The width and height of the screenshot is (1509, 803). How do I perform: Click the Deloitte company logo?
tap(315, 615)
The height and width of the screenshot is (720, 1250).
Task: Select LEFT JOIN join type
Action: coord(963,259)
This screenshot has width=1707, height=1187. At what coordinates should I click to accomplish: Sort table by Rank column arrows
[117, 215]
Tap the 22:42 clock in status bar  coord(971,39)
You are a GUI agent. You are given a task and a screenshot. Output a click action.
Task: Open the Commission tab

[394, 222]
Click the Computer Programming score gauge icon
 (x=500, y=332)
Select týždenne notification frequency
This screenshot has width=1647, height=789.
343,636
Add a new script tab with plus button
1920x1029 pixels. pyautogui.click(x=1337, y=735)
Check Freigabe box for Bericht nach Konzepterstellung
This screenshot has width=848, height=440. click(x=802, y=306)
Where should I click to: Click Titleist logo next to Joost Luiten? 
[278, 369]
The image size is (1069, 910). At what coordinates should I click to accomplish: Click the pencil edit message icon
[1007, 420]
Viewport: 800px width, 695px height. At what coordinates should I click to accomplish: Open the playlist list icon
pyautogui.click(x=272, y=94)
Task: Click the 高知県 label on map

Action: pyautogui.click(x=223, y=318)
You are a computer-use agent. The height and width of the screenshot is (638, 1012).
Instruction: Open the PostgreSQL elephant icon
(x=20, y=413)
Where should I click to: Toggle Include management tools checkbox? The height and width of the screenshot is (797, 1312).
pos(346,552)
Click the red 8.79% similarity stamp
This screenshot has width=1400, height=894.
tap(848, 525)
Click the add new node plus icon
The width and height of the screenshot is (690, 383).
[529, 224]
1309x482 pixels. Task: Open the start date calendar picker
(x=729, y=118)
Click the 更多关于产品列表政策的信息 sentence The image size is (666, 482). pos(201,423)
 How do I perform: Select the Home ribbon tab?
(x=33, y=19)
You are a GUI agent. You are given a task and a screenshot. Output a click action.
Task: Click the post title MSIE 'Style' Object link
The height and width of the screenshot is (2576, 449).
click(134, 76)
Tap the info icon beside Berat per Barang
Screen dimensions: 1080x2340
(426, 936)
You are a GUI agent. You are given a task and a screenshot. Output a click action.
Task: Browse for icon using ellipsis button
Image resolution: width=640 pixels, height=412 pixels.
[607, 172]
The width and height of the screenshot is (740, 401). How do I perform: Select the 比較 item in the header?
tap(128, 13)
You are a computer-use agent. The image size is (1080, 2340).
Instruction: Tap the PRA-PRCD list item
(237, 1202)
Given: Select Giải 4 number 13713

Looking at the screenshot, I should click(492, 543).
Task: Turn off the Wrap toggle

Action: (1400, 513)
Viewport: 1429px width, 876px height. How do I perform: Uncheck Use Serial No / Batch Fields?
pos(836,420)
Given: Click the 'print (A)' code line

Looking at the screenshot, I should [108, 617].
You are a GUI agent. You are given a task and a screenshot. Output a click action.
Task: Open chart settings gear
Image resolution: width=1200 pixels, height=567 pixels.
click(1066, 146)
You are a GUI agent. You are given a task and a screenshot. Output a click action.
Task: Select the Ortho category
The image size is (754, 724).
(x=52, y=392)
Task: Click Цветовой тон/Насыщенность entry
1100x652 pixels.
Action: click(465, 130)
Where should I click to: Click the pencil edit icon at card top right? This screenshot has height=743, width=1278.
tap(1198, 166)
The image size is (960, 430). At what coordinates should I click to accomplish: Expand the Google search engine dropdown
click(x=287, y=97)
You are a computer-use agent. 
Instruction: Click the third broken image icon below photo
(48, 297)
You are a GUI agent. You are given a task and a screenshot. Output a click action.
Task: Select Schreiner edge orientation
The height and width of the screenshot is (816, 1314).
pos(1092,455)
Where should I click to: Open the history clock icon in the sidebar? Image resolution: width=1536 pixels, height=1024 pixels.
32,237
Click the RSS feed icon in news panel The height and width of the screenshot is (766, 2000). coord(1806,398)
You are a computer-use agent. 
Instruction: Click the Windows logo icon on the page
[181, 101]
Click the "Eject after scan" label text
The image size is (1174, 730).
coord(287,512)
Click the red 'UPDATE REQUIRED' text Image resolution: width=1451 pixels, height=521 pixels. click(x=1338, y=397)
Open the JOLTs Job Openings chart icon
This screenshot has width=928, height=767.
================
Task requirements
All entries above need to be copied verbatim.

Your solution
The width and height of the screenshot is (1509, 803). How do I perform: Click the Deloitte company logo?
tap(315, 615)
The height and width of the screenshot is (720, 1250).
Task: Select LEFT JOIN join type
Action: coord(963,259)
This screenshot has width=1707, height=1187. At what coordinates should I click to accomplish: Sort table by Rank column arrows
[117, 215]
Tap the 22:42 clock in status bar  coord(971,39)
You are a GUI agent. You are given a task and a screenshot. Output a click action.
Task: Open the Commission tab

[394, 222]
Click the Computer Programming score gauge icon
 (x=500, y=332)
Select týždenne notification frequency
This screenshot has width=1647, height=789.
343,636
Add a new script tab with plus button
1920x1029 pixels. pyautogui.click(x=1337, y=735)
Check Freigabe box for Bericht nach Konzepterstellung
This screenshot has width=848, height=440. click(x=802, y=306)
Where should I click to: Click Titleist logo next to Joost Luiten? 
[278, 369]
The image size is (1069, 910). At what coordinates should I click to accomplish: Click the pencil edit message icon
[1007, 420]
Viewport: 800px width, 695px height. At what coordinates should I click to accomplish: Open the playlist list icon
pyautogui.click(x=272, y=94)
Task: Click the 高知県 label on map

Action: pyautogui.click(x=223, y=318)
You are a computer-use agent. The height and width of the screenshot is (638, 1012).
Instruction: Open the PostgreSQL elephant icon
(x=20, y=413)
Where should I click to: Toggle Include management tools checkbox? The height and width of the screenshot is (797, 1312).
pos(346,552)
Click the red 8.79% similarity stamp
This screenshot has width=1400, height=894.
tap(848, 525)
Click the add new node plus icon
The width and height of the screenshot is (690, 383).
[529, 224]
1309x482 pixels. Task: Open the start date calendar picker
(x=729, y=118)
Click the 更多关于产品列表政策的信息 sentence The image size is (666, 482). pos(201,423)
 How do I perform: Select the Home ribbon tab?
(x=33, y=19)
You are a GUI agent. You are given a task and a screenshot. Output a click action.
Task: Click the post title MSIE 'Style' Object link
The height and width of the screenshot is (2576, 449).
click(134, 76)
Tap the info icon beside Berat per Barang
Screen dimensions: 1080x2340
(426, 936)
You are a GUI agent. You are given a task and a screenshot. Output a click action.
Task: Browse for icon using ellipsis button
Image resolution: width=640 pixels, height=412 pixels.
[607, 172]
The width and height of the screenshot is (740, 401). How do I perform: Select the 比較 item in the header?
tap(128, 13)
You are a computer-use agent. The image size is (1080, 2340).
Instruction: Tap the PRA-PRCD list item
(237, 1202)
Given: Select Giải 4 number 13713

Looking at the screenshot, I should click(492, 543).
Task: Turn off the Wrap toggle

Action: (1400, 513)
Viewport: 1429px width, 876px height. How do I perform: Uncheck Use Serial No / Batch Fields?
pos(836,420)
Given: Click the 'print (A)' code line

Looking at the screenshot, I should [108, 617].
You are a GUI agent. You are given a task and a screenshot. Output a click action.
Task: Open chart settings gear
Image resolution: width=1200 pixels, height=567 pixels.
click(1066, 146)
You are a GUI agent. You are given a task and a screenshot. Output a click action.
Task: Select the Ortho category
The image size is (754, 724).
(x=52, y=392)
Task: Click Цветовой тон/Насыщенность entry
1100x652 pixels.
Action: click(465, 130)
Where should I click to: Click the pencil edit icon at card top right? This screenshot has height=743, width=1278.
tap(1198, 166)
The image size is (960, 430). At what coordinates should I click to accomplish: Expand the Google search engine dropdown
click(x=287, y=97)
You are a computer-use agent. 
Instruction: Click the third broken image icon below photo
(48, 297)
You are a GUI agent. You are given a task and a screenshot. Output a click action.
Task: Select Schreiner edge orientation
The height and width of the screenshot is (816, 1314).
pos(1092,455)
Where should I click to: Open the history clock icon in the sidebar? Image resolution: width=1536 pixels, height=1024 pixels.
32,237
Click the RSS feed icon in news panel The height and width of the screenshot is (766, 2000). coord(1806,398)
You are a computer-use agent. 
Instruction: Click the Windows logo icon on the page
[181, 101]
Click the "Eject after scan" label text
The image size is (1174, 730).
coord(287,512)
Click the red 'UPDATE REQUIRED' text Image resolution: width=1451 pixels, height=521 pixels. click(x=1338, y=397)
Open the JOLTs Job Openings chart icon
This screenshot has width=928, height=767.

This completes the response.